Step 2 — Get your finances in order

If you're paying cash, you need the funds in a UAE bank account before signing — Dubai Land Department (DLD) won't transfer title against funds sitting in your home country.

If you're using a mortgage:

  • Pre-approval first. Take it before you make offers. It costs nothing and tells you exactly what you can afford.
  • Pre-approval timeline: 3–5 business days for a salaried resident, 10–14 days for non-residents, 14–21 days for self-employed.
  • Required documents: Emirates ID + passport + visa, salary certificate, last 6 months bank statements, latest payslips, liability letter for existing loans.

Step 3 — Hire a buyer's broker

Dubai's broker market is RERA-licensed. Always verify your broker's RERA card before signing anything.

The buyer agent fee is typically 2% of property value, paid by the buyer. Some agents claim to be 'representing both sides' — push back; that's a conflict of interest dressed up as efficiency.

Step 4 — Make an offer and sign Form F

Form F is the standard MOU between buyer and seller. Once signed:

  • 10% deposit goes to the seller's broker (held in escrow)
  • The seller takes the property off-market
  • Both parties commit to a settlement date, typically 30–60 days out

Step 5 — Apply for the NOC

The seller applies for a No Objection Certificate from the developer (Emaar, Nakheel, etc.). NOC fees range AED 500–5,000 depending on developer. Turnaround 5–10 business days.

Step 6 — Final mortgage approval and valuation

If you're using a mortgage, the bank arranges a property valuation (cost: ~AED 3,150). The bank issues a final offer letter once valuation matches the agreed sale price.

Step 7 — Title transfer at the DLD

At the DLD trustee office (or a registered DLD partner office like Al Tabu), all parties meet — buyer, seller, brokers, bank rep if mortgaged. Fees paid:

  • 4% DLD transfer fee on property value
  • AED 580 DLD admin fee
  • AED 4,200 trustee fee (AED 2,100 if value <AED 500k)
  • 0.25% mortgage registration (if mortgaged) + AED 290
  • Buyer 2% broker fee
  • Bank arrangement fee (typically 1% of loan, capped at AED 10k)

Title transfers same day.
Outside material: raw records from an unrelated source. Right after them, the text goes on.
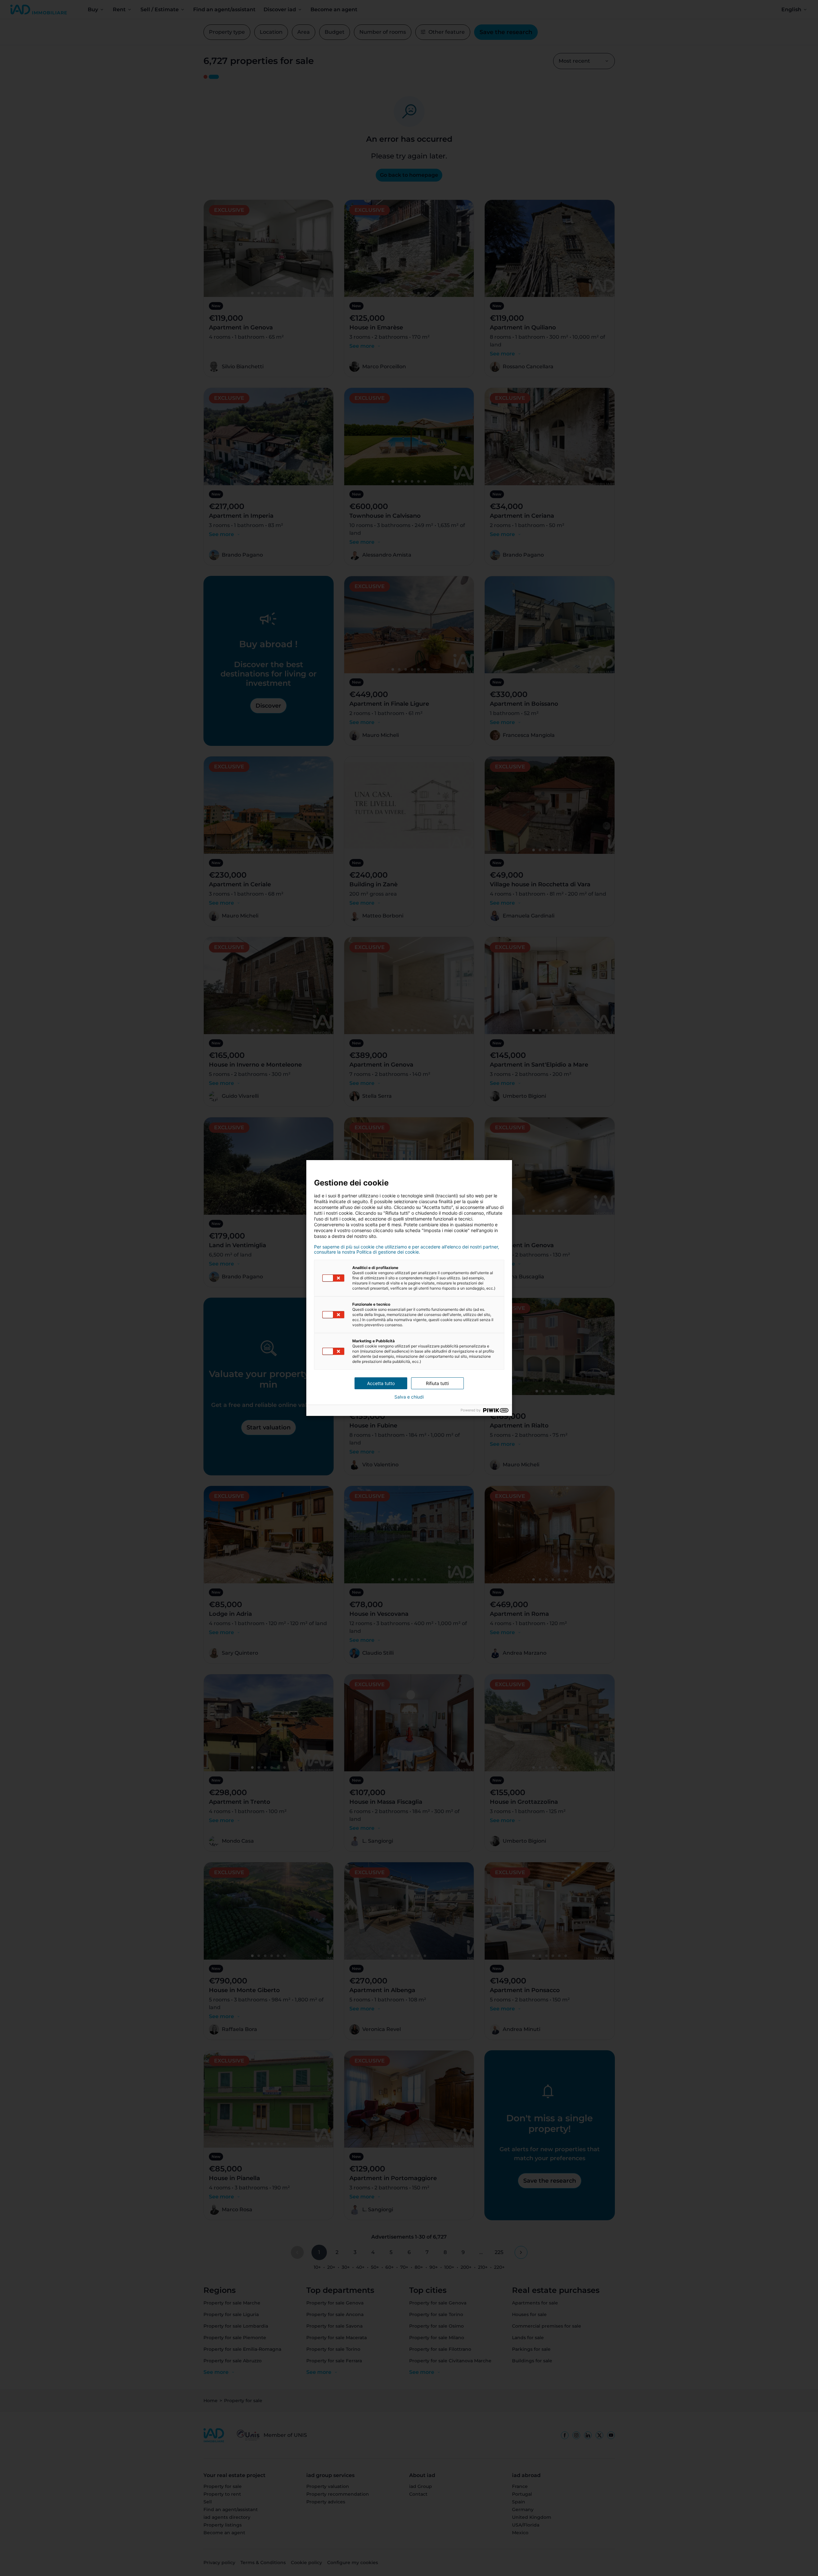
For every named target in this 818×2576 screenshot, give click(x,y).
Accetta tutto (381, 1383)
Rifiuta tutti (437, 1383)
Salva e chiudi (409, 1397)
New title deed in your name issued within 24 hours.

Total upfront costs

For a AED 1.5M apartment with 80% LTV mortgage:

  • Down payment: AED 300,000
  • DLD transfer: AED 60,580
  • Mortgage registration: AED 3,290
  • Trustee fee: AED 4,200
  • Buyer broker: AED 30,000
  • Bank arrangement: AED 10,000
  • Valuation: AED 3,150
  • Total upfront: AED 411,220 (27% of property value, of which AED 300k is your down payment)

For cash purchase, the same property: AED 1,594,780 total (6.3% on top of price).

What people get wrong

  1. Underestimating service charges. A AED 1.5M Marina apartment will cost AED 15,000–25,000 per year in service charges. That's 1–1.5% of value annually, before maintenance.
  2. Buying on glossy marketing rather than transaction data. Always look at last-12-months DLD transactions in the specific building before you offer. Glossy launches frequently price 10–20% above secondary market.
  3. Skipping the snagging report on off-plan handover. Snagging is your only chance to flag construction defects before final payment. Pay AED 2,000–4,000 for a professional report.
  4. Ignoring the mortgage product structure. A 1-year fixed at 3.99% sounds great but reverts to a punitive variable rate after year 1. A 5-year fixed at 4.5% can be cheaper over the hold period.

Bottom line

Dubai property is one of the more buyer-friendly markets globally — process is fast, taxes are minimal (no annual property tax, no capital gains), and freehold is genuinely freehold. But the friction sits in the documents, the underwriting and the small fees. Get pre-approved, hire a RERA-licensed buyer broker, verify the building's transaction history, and don't skip the snagging on off-plan.